Provided text
========================================

Claus W. Turtur (Fachbereich Elektrotechnik, University of Applied Sciences Braunschweig-Wolfenbuettel)

Published in physic.philica.com

Abstract
A new type of motor is presented, at which the electrostatic field produced by an electric charge brings a rotor into rotation. The physical principle of the motor is explained on the basis of Coulomb-forces with additional aid of the image-charge method. Furthermore a possible proposal for an experimental setup for the purpose of practical verification is presented. The assembly described contains a rotor of 20 centimeters in diameter, taking up a torque in the order of magnitude of about 0.1µNm. The setup is not yet technically optimized for later applications, but it is designed in a way to be easy understandable. The origin of the energy driving the rotor can be lead back to the energy of the vacuum.

Article body

Fundamental principle

Reference [1] can be regarded as a preparation of the explanations presented here. There it is demonstrated, that every electrical charge permanently emanates energy carried by the electrical field produced by this charge. Therefore the finite speed of propagation of the electrostatic field has to be taken into account, and thus we see a close connection with retarded fields and retarded potentials known from electromagnetic field-theory (see [2], [3]).

========================================

Stored data

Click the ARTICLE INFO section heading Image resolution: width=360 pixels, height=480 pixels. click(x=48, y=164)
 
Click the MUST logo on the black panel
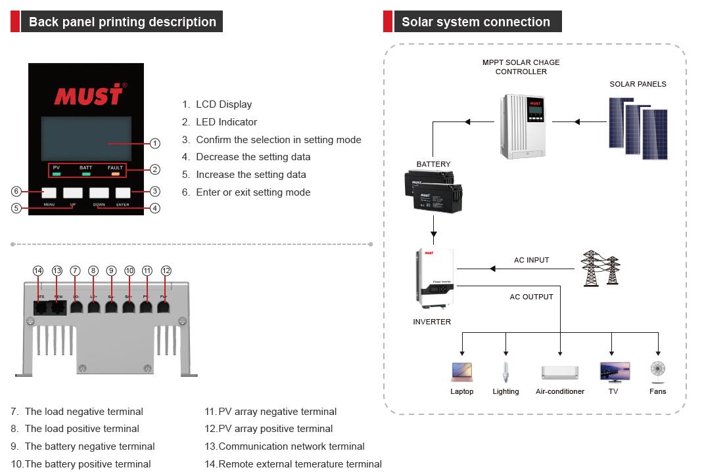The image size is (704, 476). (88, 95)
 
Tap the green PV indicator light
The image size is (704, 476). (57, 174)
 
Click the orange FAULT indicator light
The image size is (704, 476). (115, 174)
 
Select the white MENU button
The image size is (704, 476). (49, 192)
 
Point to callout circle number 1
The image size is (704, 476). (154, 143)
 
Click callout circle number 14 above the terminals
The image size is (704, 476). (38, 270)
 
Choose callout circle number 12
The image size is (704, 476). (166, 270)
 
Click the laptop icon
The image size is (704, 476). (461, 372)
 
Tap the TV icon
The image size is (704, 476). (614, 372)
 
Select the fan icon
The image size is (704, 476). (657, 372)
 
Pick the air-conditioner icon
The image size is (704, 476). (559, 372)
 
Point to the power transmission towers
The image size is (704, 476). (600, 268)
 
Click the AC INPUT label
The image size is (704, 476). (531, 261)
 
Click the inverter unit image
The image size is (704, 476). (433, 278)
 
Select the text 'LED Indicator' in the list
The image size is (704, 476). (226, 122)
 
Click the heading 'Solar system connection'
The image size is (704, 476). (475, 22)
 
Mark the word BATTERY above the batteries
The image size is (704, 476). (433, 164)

========================================

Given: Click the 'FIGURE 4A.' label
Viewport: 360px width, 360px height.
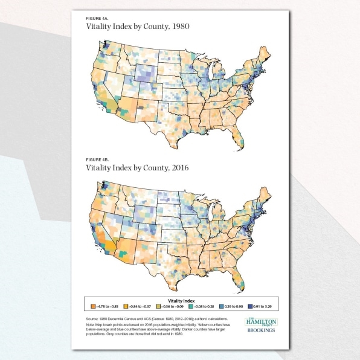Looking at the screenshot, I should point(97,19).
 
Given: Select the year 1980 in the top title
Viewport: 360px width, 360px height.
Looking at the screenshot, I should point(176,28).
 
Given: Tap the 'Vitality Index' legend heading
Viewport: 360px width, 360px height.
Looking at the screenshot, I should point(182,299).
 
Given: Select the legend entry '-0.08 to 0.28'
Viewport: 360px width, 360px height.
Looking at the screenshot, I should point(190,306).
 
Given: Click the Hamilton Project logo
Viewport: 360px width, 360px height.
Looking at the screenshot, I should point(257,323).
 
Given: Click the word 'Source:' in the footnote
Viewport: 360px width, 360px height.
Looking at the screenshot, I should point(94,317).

========================================

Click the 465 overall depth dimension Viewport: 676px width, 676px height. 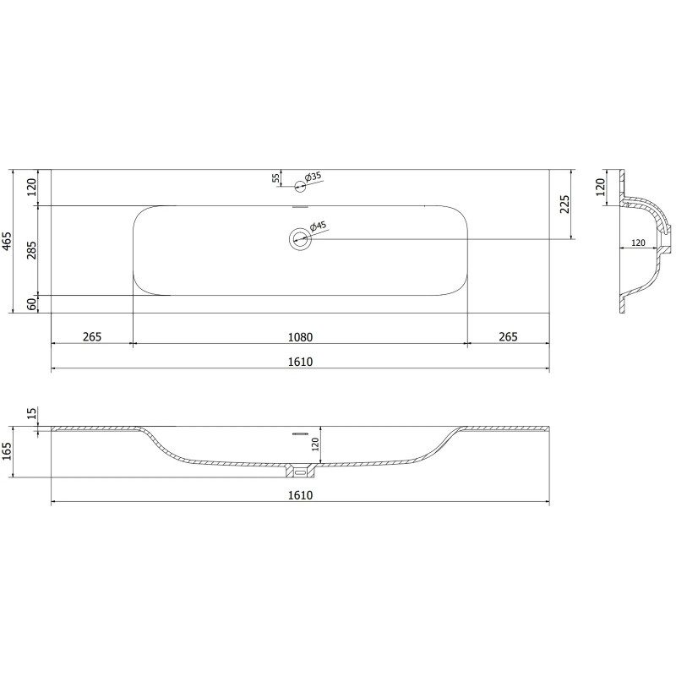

========================================

Given instruction 1
Reproduce the stretch of the electrostatic motor text from "Article body" through "(see [2], [3]).".
Given instruction 2
In the electrostatic motor text, what is the diameter of the rotor in the assembly described?
The records come from a separate source.

Worked solution 1
Article body

Fundamental principle

Reference [1] can be regarded as a preparation of the explanations presented here. There it is demonstrated, that every electrical charge permanently emanates energy carried by the electrical field produced by this charge. Therefore the finite speed of propagation of the electrostatic field has to be taken into account, and thus we see a close connection with retarded fields and retarded potentials known from electromagnetic field-theory (see [2], [3]).

Worked solution 2
20 centimeters.